There’s been something on my mind that’s been bothering me a lot, but I’ve hesitated posting about it because it makes me sound like a terrible person. But I’ve always aimed to be honest on this blog, so I’m not going to make an exception this time.
A few weeks ago, I made a new online friend. She’s in a severe depression right now due to receiving some bad news. She was so grief-stricken she had to go into the hospital and get treated for her depression. Since then she’s been confiding in me by email, because she’s too shy to publicly comment about her situation. For about a week or two, we corresponded almost daily. Our emails to each other were long and deeply personal, and they proved therapeutic for me as well as for her.
I’m no therapist, but I’m always willing to correspond via email and try to direct people to the proper resources or actually help them directly if I can. I felt like I could relate to this woman; I identified with a lot of her issues. She said she felt the same way about me. I began to think of her as a friend, someone I cared deeply about, even though we never met and we’d only been corresponding for such a short time. I felt a great deal of empathy for her situation. These empathic feelings are something rather new for me, because only recently I was too busy working on my own issues and trying to recover from my own trauma that I didn’t have the time or inclination or even the ability to really be able to empathize with anyone else. Lately though, I’ve been rediscovering the empathy I possessed so much of as a child, and it’s a beautiful and wonderful thing. I want it to keep growing because it makes it easier for me to connect with people and makes it possible for me to be authentic and help someone else in need, which is what I’ve been aiming to do more of.
My new friend told me that writing to me helped her a lot, and I was extremely touched by this. I told her she was helping me too, which is true. I began to look forward to her emails, because, well, the things she told me made me feel good. I felt my ego puffing up with pride like a loaf of baking bread. I began checking my inbox several times a day to see if there were any new emails. I was getting a little obsessed, to be honest. I was jonesing for that feeling of being needed, of feeling like I was important to someone, of knowing that someone I liked and cared for valued me that much.
I haven’t heard back from her in a few days. Now I’m becoming insecure and hypervigilant and wondering if I said something wrong or overstepped her boundaries or if she just got tired of writing to me. I kept reading over our emails trying to find anything, any hint at all, that I might have said something offputting that ran her off or made her want to stop emailing me. I found nothing but obsessively, I kept looking.

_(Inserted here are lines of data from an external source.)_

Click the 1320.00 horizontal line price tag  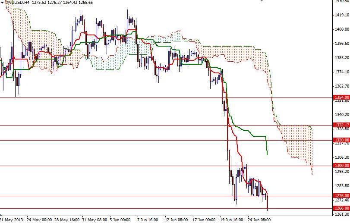click(x=341, y=140)
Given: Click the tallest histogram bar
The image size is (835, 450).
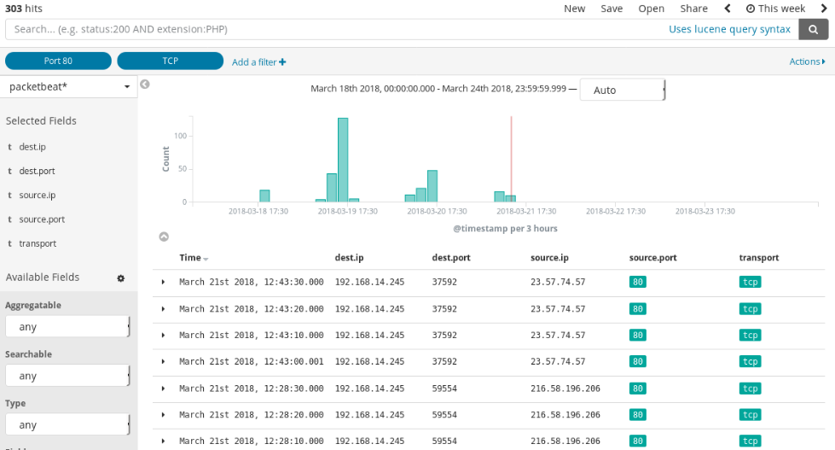Looking at the screenshot, I should pos(342,159).
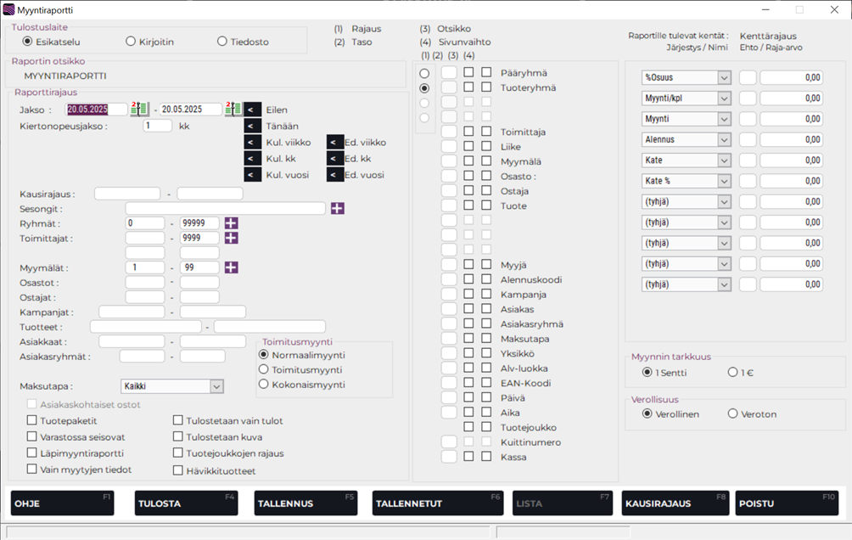Click the plus icon on Myymälät row
The width and height of the screenshot is (852, 540).
click(231, 267)
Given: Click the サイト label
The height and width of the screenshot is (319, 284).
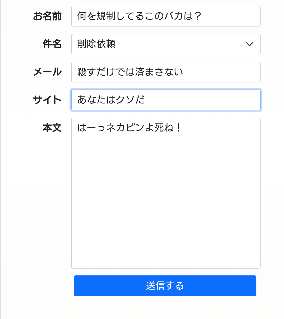Looking at the screenshot, I should 47,100.
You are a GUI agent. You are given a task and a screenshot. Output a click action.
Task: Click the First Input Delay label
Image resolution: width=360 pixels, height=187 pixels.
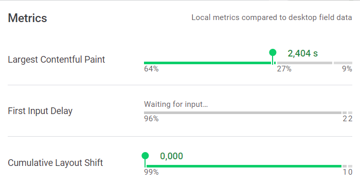pyautogui.click(x=40, y=111)
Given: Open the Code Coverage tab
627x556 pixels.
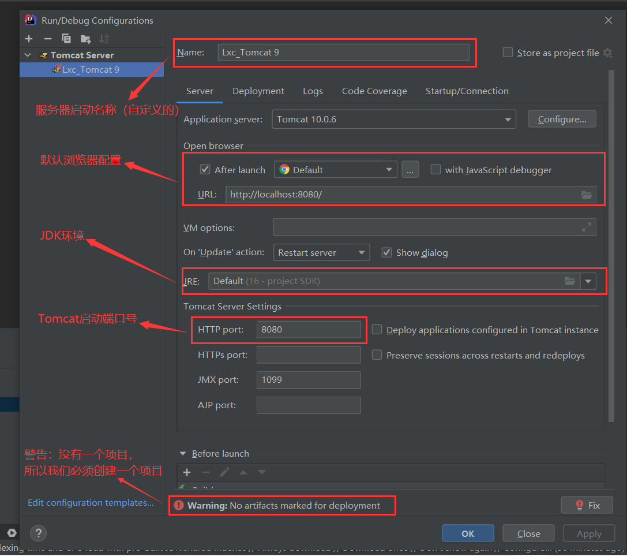Looking at the screenshot, I should point(374,91).
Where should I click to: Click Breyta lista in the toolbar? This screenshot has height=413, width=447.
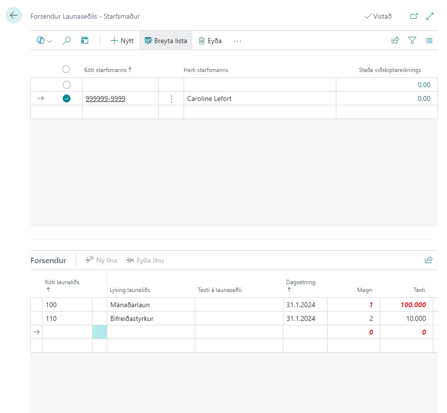(165, 41)
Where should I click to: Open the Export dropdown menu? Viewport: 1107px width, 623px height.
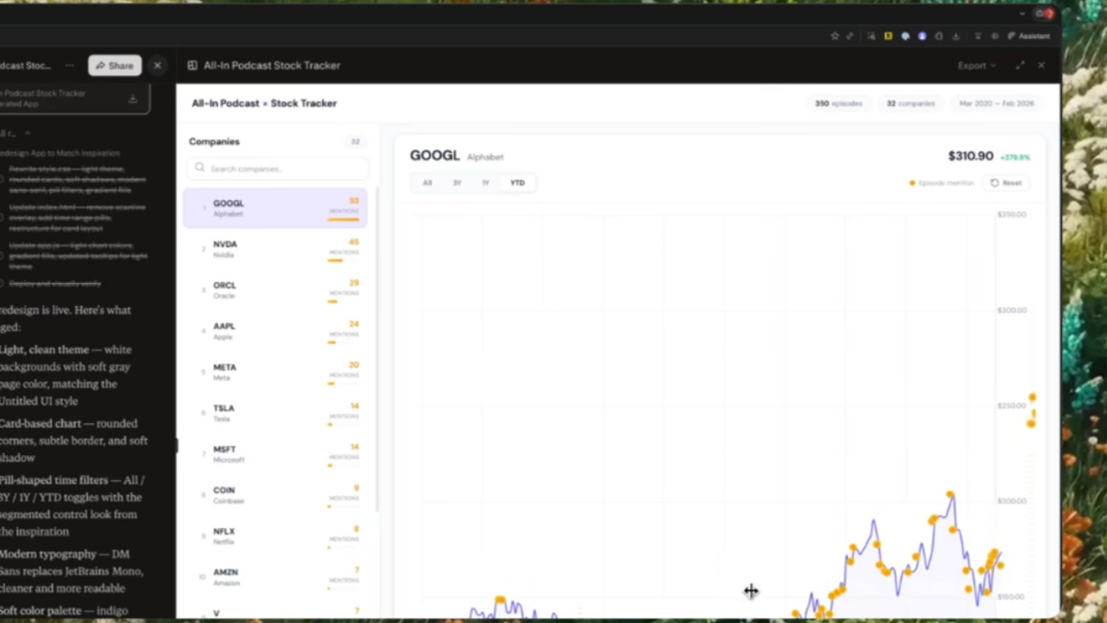point(976,66)
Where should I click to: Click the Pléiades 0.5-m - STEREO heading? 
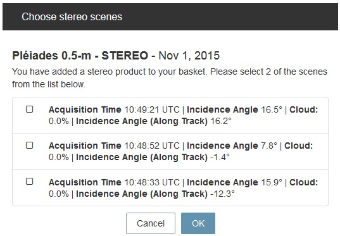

After 3 days of no correspondence, I finally emailed her again. I was extra careful not to sound too needy, and because she’s so fragile right now and came to me for help (and not the other way around), I tried extra hard to not to project my own “stuff” into my email to her. I read it over several times and it sounded alright to me, but I still worry she may be able to pick up on my neediness.
I realized with horror that my worry about her possibly abandoning me was more powerful than my concern that she might have had to go back into the hospital (or just couldn’t get online, or was busy, or whatever). My insecurity made my email sound more stilted and less natural than usual. I no longer feel like I can be as open and honest, because of my own stupid fears of being offensive or overbearing and making her think badly of me. It isn’t her fault I feel like this–it’s my own ego getting in the way of the real empathy I have for this person.
This happens to me all the time, and is one of the reasons I’ve sometimes thought I’m actually a narcissist. Everything is always about me, my ego, what other people are thinking about me, am I being validated, am I still valued by them, are they going to leave me, do they secretly hate me? Even when all the evidence is to the contrary, I still look for the microscopic speck of dirt in my bowl of ice cream–and always find it even though it isn’t really there.
Yes, I do have empathy–and a lot more of it has been freed to me lately–but when there’s any uncertainty or insecurity and I begin to feel hypervigilant and paranoid. I start fretting that maybe I’m being deliberately ignored or God forbid, abandoned, and all that wonderful, healing empathy I’m learning how to use goes flying out the window and everything becomes all about me and my stupid ego again.
I still care about this individual and want to help her, but I want my empathy to flow naturally and my ego to stay out of it, because all that does is fuck everything up. I’ve been praying for this to change, because how can I ever really be of help to anyone else if I’m always worried about what other people are thinking about me? This isn’t about me; it’s about her and trying to help her heal, not getting some sort of ego boost for myself.
I’m not going to email her again. I’ll just wait now, and if I never hear from her again, I can live with that. Maybe she got what she needed from me–the encouragement she needed–and that should be enough. I hope she is okay.
If nothing else, then I have learned a hard lesson about pride and ego: pride comes before the fall. True empathy requires humility and the ability to set your own ego outside the door.